• Hardware Platform (Jetson / GPU)
Ubuntu 18.04 Virtual machine on Azure with a Tesla T4 chip (there is no display, just SSH).
• DeepStream Version
Deepstream 6.0, Triton Docker container, extended to have deepstream python bindings installed. My docker file is:
FROM nvcr.io/nvidia/deepstream:6.0-triton # To get video driver libraries at runtime (libnvidia-encode.so/libnvcuvid.so) ENV NVIDIA_DRIVER_CAPABILITIES $NVIDIA_DRIVER_CAPABILITIES,video # Include our deepstream python app in the image's filesystem COPY . /opt/nvidia/deepstream/deepstream-6.0/sources/mypythonapp # Get Deepstream Python bindings built (from the Deepstream sample Python app repo) RUN apt update && apt install -y python-dev python3 python3-pip python3.8-dev cmake \ g++ build-essential libglib2.0-dev libglib2.0-dev-bin python-gi-dev libtool m4 autoconf automake WORKDIR /opt/nvidia/deepstream/deepstream-6.0/sources RUN git clone https://github.com/NVIDIA-AI-IOT/deepstream_python_apps.git WORKDIR deepstream_python_apps RUN git submodule update --init WORKDIR 3rdparty/gst-python/ RUN git config --global http.sslverify false && ./autogen.sh && make && make install WORKDIR ../../bindings RUN mkdir build WORKDIR build RUN cmake .. -DPYTHON_MAJOR_VERSION=3 -DPYTHON_MINOR_VERSION=8 RUN make RUN pip3 install ./pyds-1.1.0-py3-none*.whl
Notice I avoided python 3.6. My first time around setting up the bindings resulted in a python version mismatch between the gstreamer bindings and the deepstream bindings. Is this is an issue? (it isn’t for Ubuntu 20.04, according to the bindings set up instructions). I resorted to using the docker container after the other set up options didn’t work (more fun details about that below)
• TensorRT Version 8.0.1
• NVIDIA GPU Driver Version (valid for GPU only)
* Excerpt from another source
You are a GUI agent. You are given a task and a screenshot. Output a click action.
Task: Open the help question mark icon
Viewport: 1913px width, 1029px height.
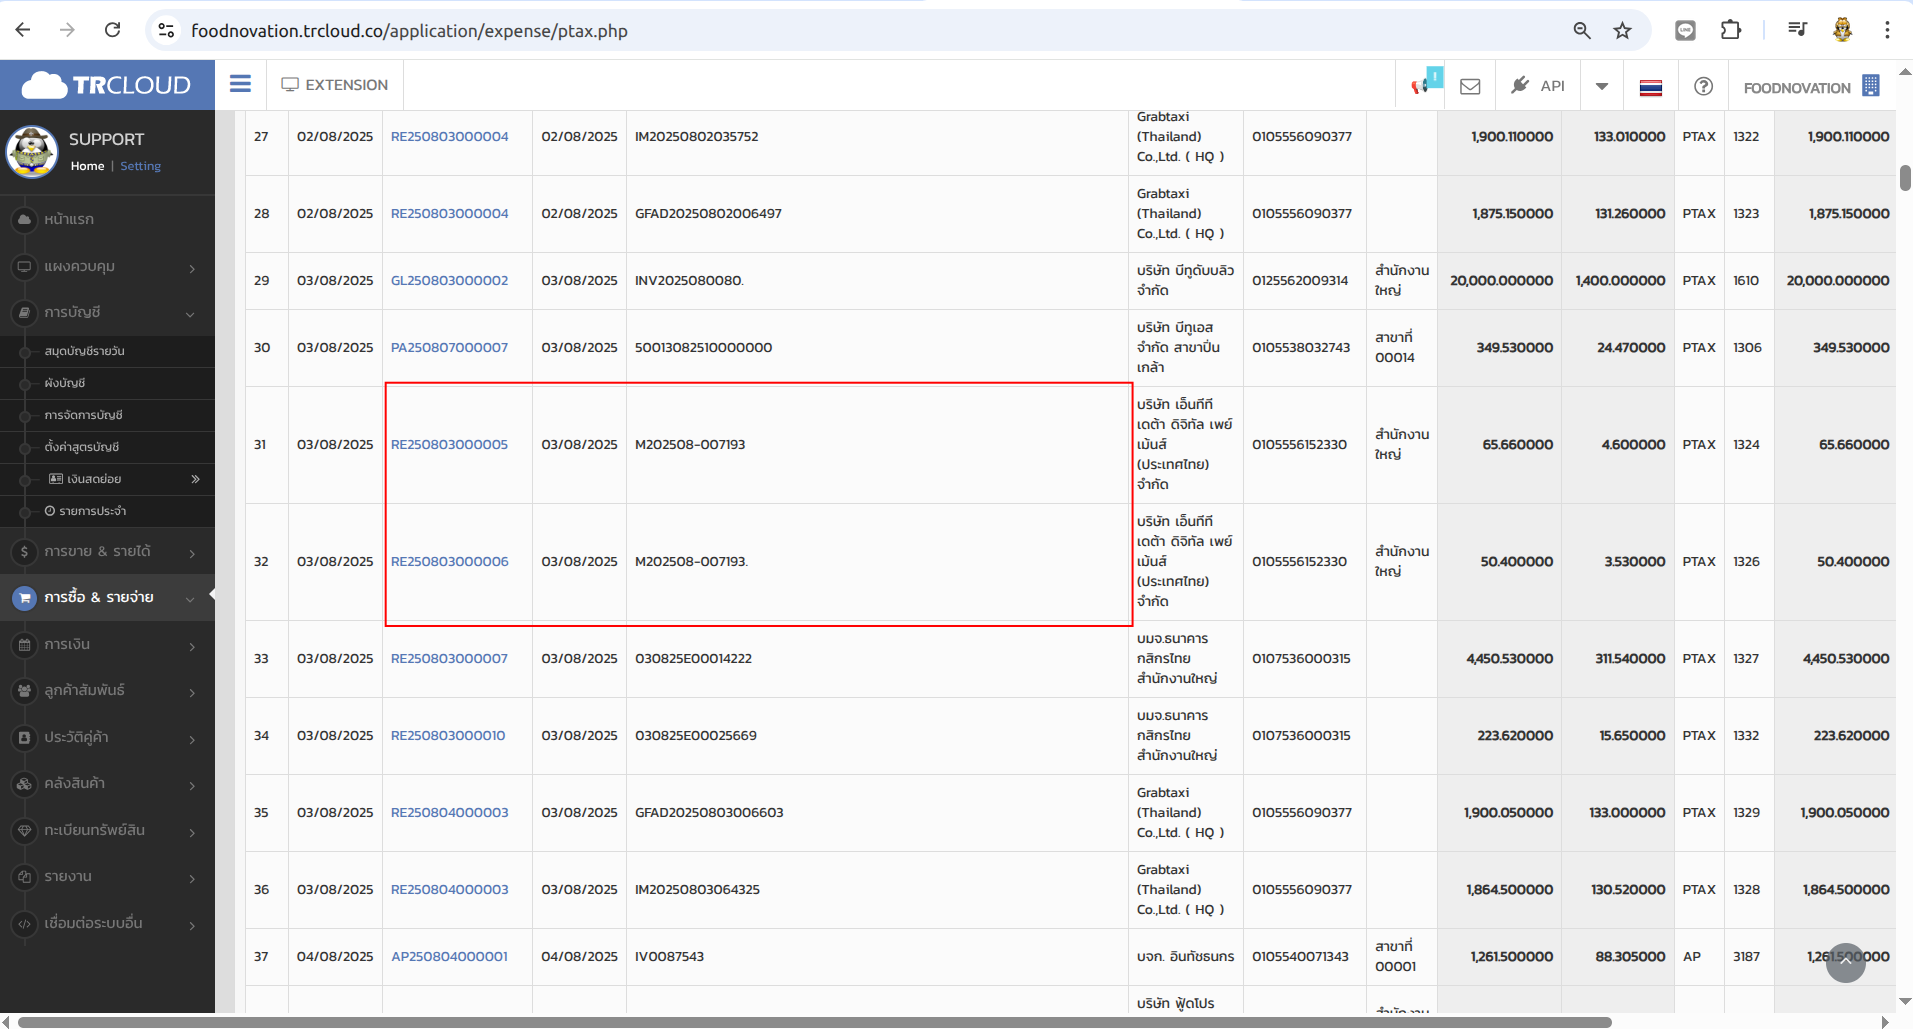[x=1703, y=87]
The VM comes with 495.29.05 installed, and I first tried that. Configs wouldn’t run, so I tried docker containers, where I could create nvidia plugin elements but they wouldn’t do anything. I switched to 470.63.01, but stuff was still broken, so I also reinstalled CUDA (which seemed to automatically upgrade the driver to 510.47.03 and Tensor RT and the Deepstream SDK, rebooted the machine, and things worked even less after that. The NVIDIA plugins that were previously being created fine are not being created. When I run the provided configs, I get:
sudo deepstream-app -c config_infer_primary.txt nvbufsurftransform:cuInit failed : 100 nvbufsurftransform:cuInit failed : 100 nvbufsurftransform:cuInit failed : 100 ** ERROR: <create_multi_source_bin:1423>: Failed to create element 'src_bin_muxer ** ERROR: <create_multi_source_bin:1516>: create_multi_source_bin failed ** ERROR: <create_pipeline:1323>: create_pipeline failed ** ERROR: <main:639>: Failed to create pipeline Quitting App run failed
When I try to gst-launch a simple pipeline with a decoder in it, I get:
ERROR: from element /GstPipeline:pipeline0/nvv4l2decoder:nvv4l2decoder0: Could not open device '/dev/nvidia0' for reading and writing.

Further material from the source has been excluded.